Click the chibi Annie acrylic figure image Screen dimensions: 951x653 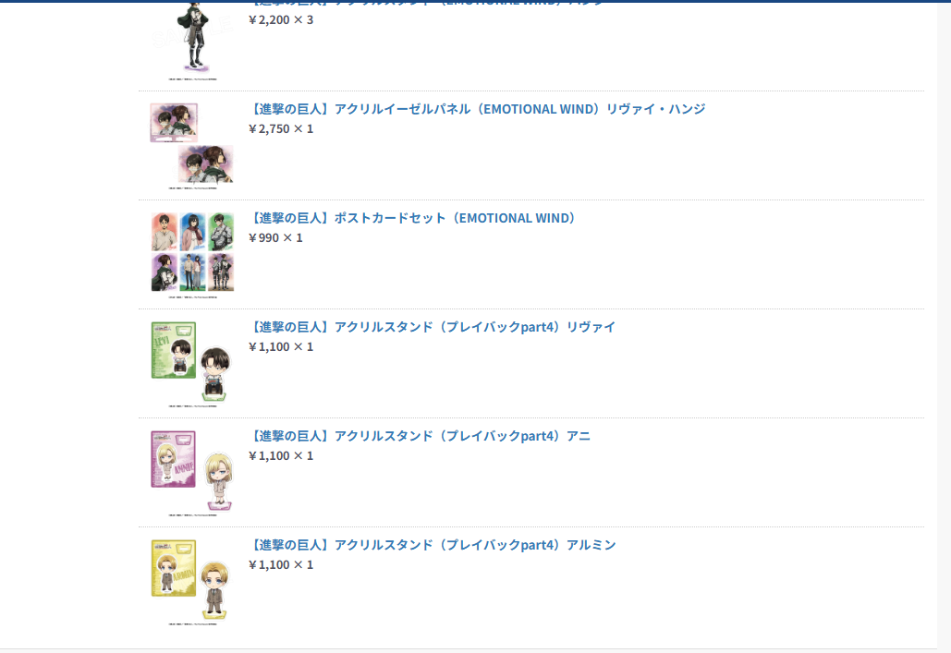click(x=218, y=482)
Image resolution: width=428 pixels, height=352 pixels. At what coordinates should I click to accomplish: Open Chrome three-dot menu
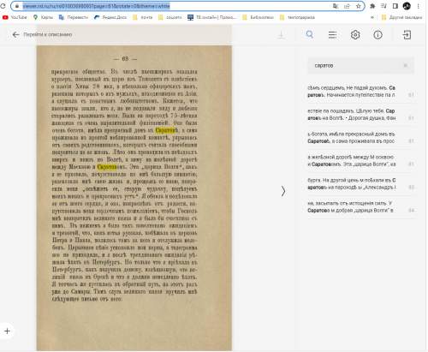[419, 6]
--
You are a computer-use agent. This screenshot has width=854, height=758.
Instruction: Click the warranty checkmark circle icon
--
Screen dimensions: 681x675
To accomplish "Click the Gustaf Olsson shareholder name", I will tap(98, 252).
--
◆ Assigned task ◆
In the data above, retype exactly and only the lines between the one holding "You are a computer-use" and the one holding "Instruction: Click the", inclusive.

◆ Response ◆
You are a computer-use agent. This screenshot has width=854, height=758.
Instruction: Click the warranty checkmark circle icon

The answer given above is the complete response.